Ideally, the rod will fall straight down vertically and bounce right back up to where it came from. Non-ideally, the leading mass will hot some small angle relative to the vertical which makes the angle ##\theta## as defined here close to ##\frac{\pi}{2}.##
pepos04 said:
Is it correct that before the collision the linear momentums of both have no horizontal components and that the momentums are equal to mu?
If the system is released from rest, yes. Gravity acts vertically. Neither mass has a horizontal component before the collision because (a) there is no horizontal external force acting on either mass and (b) since the masses are equal, the external torque of gravity does not cause a rotation about the center of mass that would provide a horizontal component to the velocities of the individual masses when the masses are unequal.
pepos04 said:
Is the change in linear momentum along y? Why? Why is the linear momentum conserved along x?

» **Exercise input**:
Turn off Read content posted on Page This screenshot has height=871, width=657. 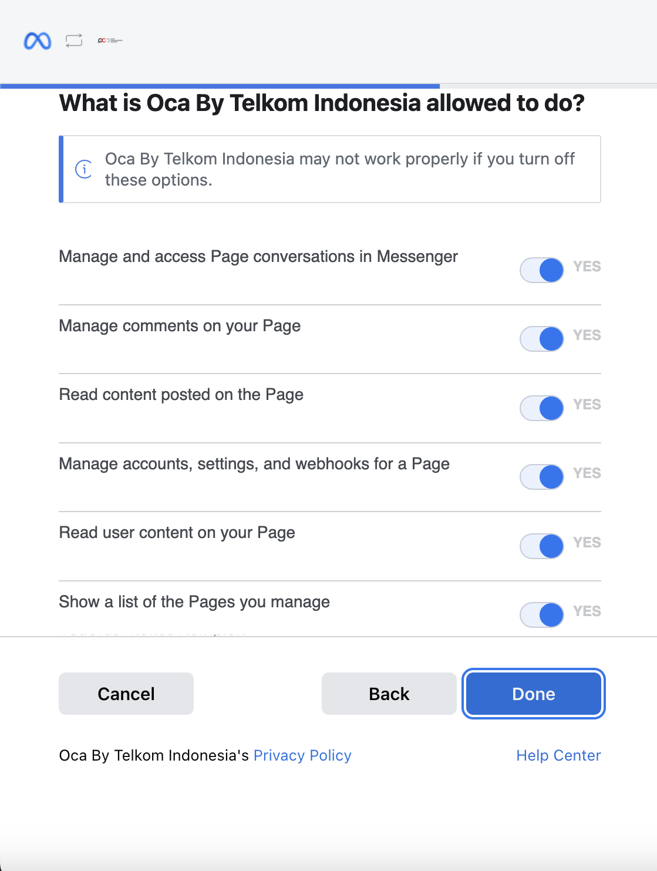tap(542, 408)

...

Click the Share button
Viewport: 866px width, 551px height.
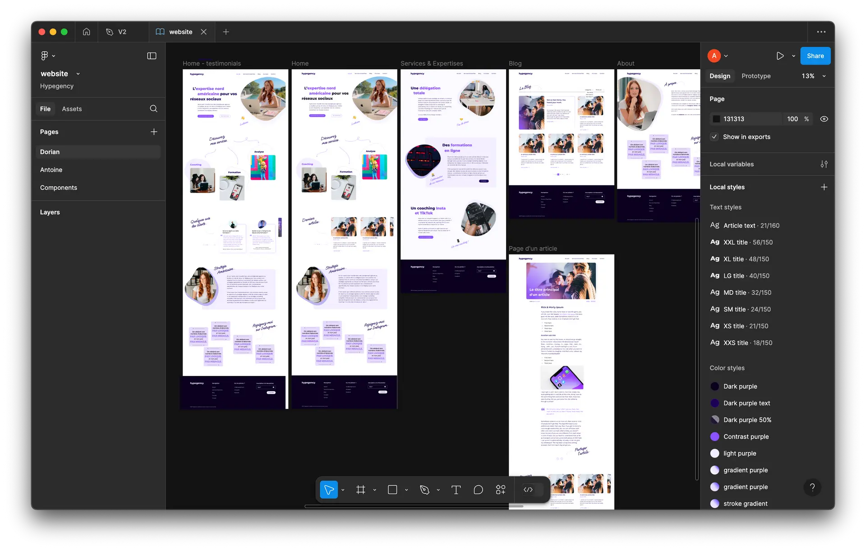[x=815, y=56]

--

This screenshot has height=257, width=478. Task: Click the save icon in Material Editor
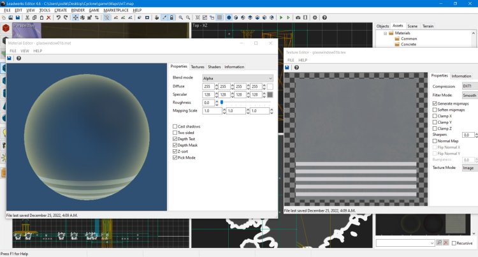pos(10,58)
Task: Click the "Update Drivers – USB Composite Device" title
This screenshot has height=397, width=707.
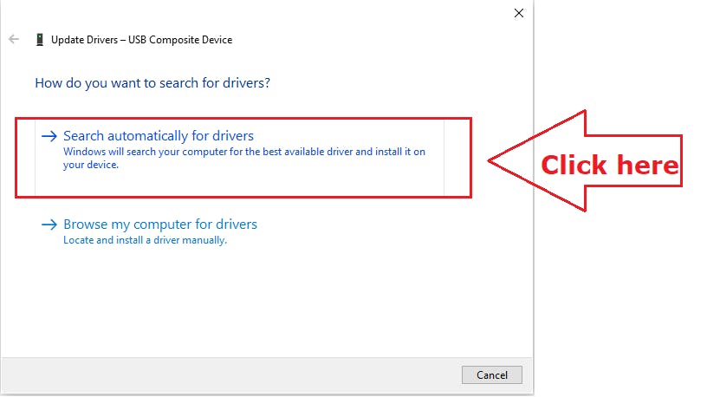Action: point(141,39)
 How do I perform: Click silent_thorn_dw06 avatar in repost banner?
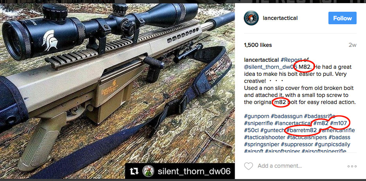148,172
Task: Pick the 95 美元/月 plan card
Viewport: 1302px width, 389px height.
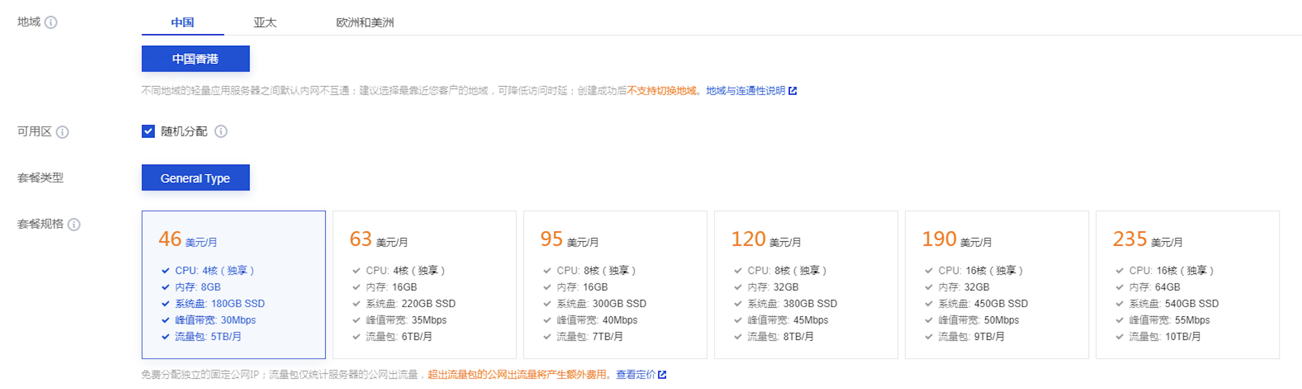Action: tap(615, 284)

» **Challenge 1**:
Can you duplicate the stretch of the forum excerpt from "If the system" through "masses are unequal." word for word?
» **Challenge 2**:
Can you rescale the stretch of rows from the one containing "How do I perform: Click" through the one containing "Action: tap(615, 284)", both included? Rewrite only those rows, requests included, with every answer coordinate multiplied by 2.05 and rounded to a whole number (halves up), and leave the pictures out.
The forum excerpt and the rows have nothing to do with each other.

» **Complete answer 1**:
If the system is released from rest, yes. Gravity acts vertically. Neither mass has a horizontal component before the collision because (a) there is no horizontal external force acting on either mass and (b) since the masses are equal, the external torque of gravity does not cause a rotation about the center of mass that would provide a horizontal component to the velocities of the individual masses when the masses are unequal.

» **Complete answer 2**:
 How do I perform: Click silent_thorn_dw06 avatar in repost banner?
303,353
Task: Pick the 95 美元/月 plan card
Viewport: 1302px width, 389px height.
Action: tap(1261, 582)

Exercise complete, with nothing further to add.